I want to applaud Director Cameron and former Director Armstrong for their creative and courageous work to bring down health care costs for all Idahoans and bring more of our neighbors out from under the threat of medical bankruptcy. If more of us would pay attention to this critical problem that all of us face maybe we could get past the slogans and sound bites and do some work for the common good. It shouldn’t be about Democrats or Republicans, because we are all in this mess together.

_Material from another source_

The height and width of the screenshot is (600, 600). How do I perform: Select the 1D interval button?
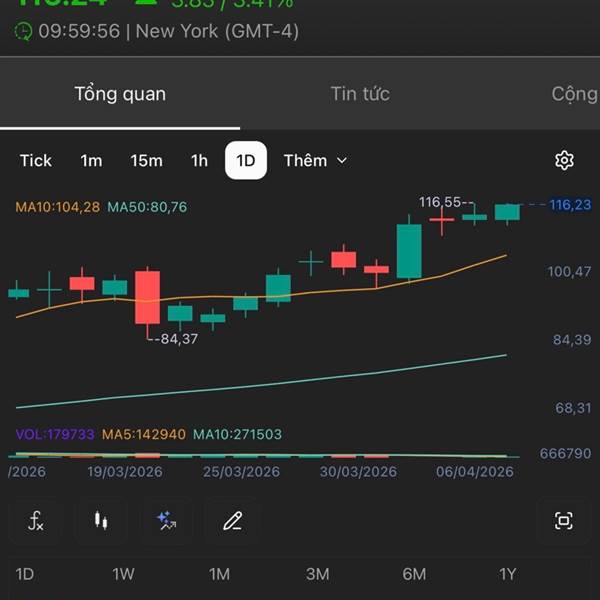coord(246,161)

The Medicaid expansion I fought for under the Affordable Care Act was not a final solution. No, it would have been a simple first step: get all Idahoans covered by some health insurance plan. No more Catastrophic Fund tax burdens, no more liens filed on weak assets and medical bankruptcy ensured. Unburden our low wage workers from this threat. But that didn’t happen. Maybe the voters will consider the initiative and it could move forward. But their path is steep.
If Idaho would have (or chooses to) expand Medicaid coverage, the next step for all insurers (Medicaid is an insurance) would have been exactly what Armstrong and Cameron have proposed. Managing the most expensive patients is the holy grail for lowering health care costs. Fifty percent of all health care costs can be attributed to 10 percent of the population. Can private insurance companies do this better, or a government program, such as the Directors have proposed? I believe the market could have answered this. Whether Medicaid or private insurers had better success, the voters could have decided where these patients are best served, on the exchange, or on Medicaid. I would hope in such a consideration the voting public would consider the justice of such a program, not just what it would mean to their own pocketbook.
Medicaid already cares for many disabled and expensive care patients. Private insurers see these folks as outliers in their actuarial calculations. Before the ACA, these patients would have been denied coverage. No, a couple dozen expensive medical conditions in a small insurance pool will drive up costs for all. I can imagine the insurance industry would gladly welcome the Armstrong/ Cameron proposal. Will Idaho taxpayers commit to support folks with these expensive conditions when the next economic downturn hits and revenues drop? Will budget writers cut schools, or expensive cancer patients?
Their proposal means we will sort sick people for insurance by their diagnosis and prognosis. Does this remind you of the slogan of a former Vice-Presidential candidate? I am trying to avoid slogans. I ask the careful reader to consider what it means to sort people in such a way. Does such a law, such a program fit your sense of justice? It doesn’t fit mine.
The inscription carved in marble above the US Supreme Court pillars reads: “Equal Justice Under Law”. I can think of no higher ideal.
All people deserve access to appropriate health care. We can afford it. We already spend twice as much per capita on health care as other developed counties. We just have to think more of the common good.